In Asia però ci sono già tanti modelli a prezzo competitivo, soprattutto in Cina dove c’è un vantaggio competitivo enorme nei confronti dell’Europa, motivo per cui c’è preoccupazione nel Vecchio Continente per lo stop a benzina e diesel fissato al 2035, che potrebbe porgere il fianco all’espansione asiatica.
Geely pronta a dominare l’Europa: prezzo bomba per il nuovo modello
Nel corso del 2026 farà il suo debutto europeo la Geely EX2, versione pensata per l’Europa di un’auto che in Cina è già un vero e proprio best seller. Nel Paese del Dragone ha fatto registrare oltre 460.000 unità vendute in un solo anno, un risultato che spiega bene le ambizioni del marchio cinese anche fuori dai confini nazionali.
La EX2 entrerà nel segmento B elettrico, andando a sfidare direttamente modelli come la BYD Dolphin Surf e le future compatte a batteria dei marchi europei. Il prezzo sarà uno degli elementi chiave della strategia, con indiscrezioni che parlano di una cifra di partenza inferiore ai 25.000 euro, soglia psicologica fondamentale per rendere l’elettrico più accessibile.
La nuova compatta di Geely misura poco più di 4,1 metri di lunghezza, un formato perfetto per le città europee ma senza rinunciare alla praticità. Il bagagliaio offre 375 litri di capacità, un dato interessante per la categoria, a cui si aggiunge un frunk anteriore da 70 litri, utile per riporre i cavi di ricarica o piccoli oggetti.
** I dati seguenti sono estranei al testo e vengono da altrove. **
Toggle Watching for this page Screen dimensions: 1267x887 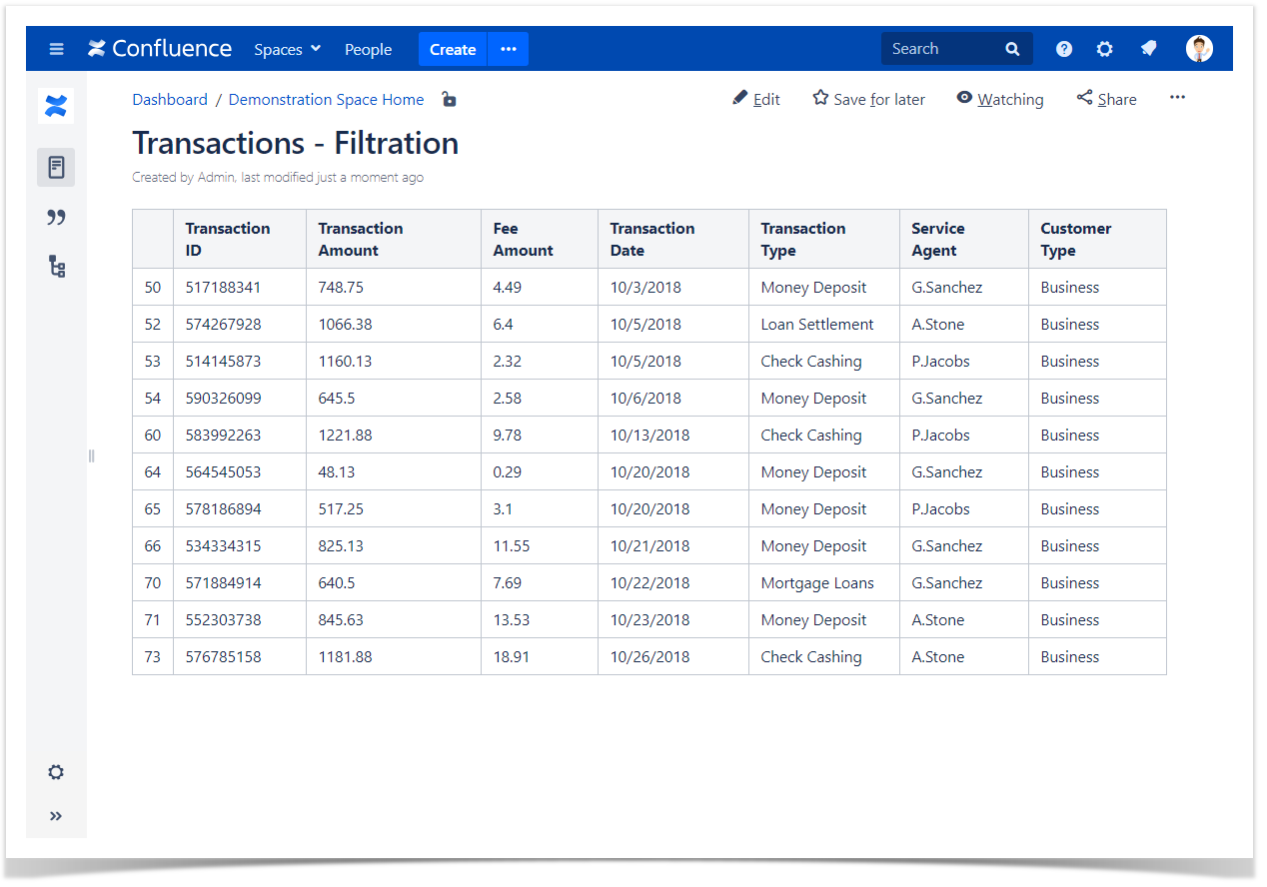[x=999, y=99]

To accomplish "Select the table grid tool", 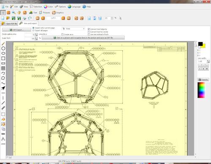I will 3,68.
In Cina il modello è disponibile con diverse configurazioni, ma per l’Europa è molto probabile una scelta più mirata. La versione più accreditata prevede un motore da 85 kW abbinato a una batteria da 40,1 kWh, una combinazione che dovrebbe garantire un’autonomia reale compresa tra 300 e 350 km nel ciclo WLTP, valori in linea con le esigenze di chi utilizza l’auto soprattutto in ambito urbano ed extraurbano, anche se non è escluso che in futuro Geely possa ampliare l’offerta con batterie più capienti, per rispondere alle richieste di una clientela europea sempre più attenta all’autonomia, ma già questa configurazione rappresenterebbe un buon compromesso tra prestazioni, costi e consumi.
All’interno, l’impostazione sarà minimalista e moderna, con pochi comandi fisici, strumentazione digitale e un ampio display centrale per l’infotainment, dal quale gestire la maggior parte delle funzioni dell’auto. Una scelta coerente con la filosofia dei nuovi modelli elettrici cinesi, che puntano su semplicità, tecnologia e facilità d’uso.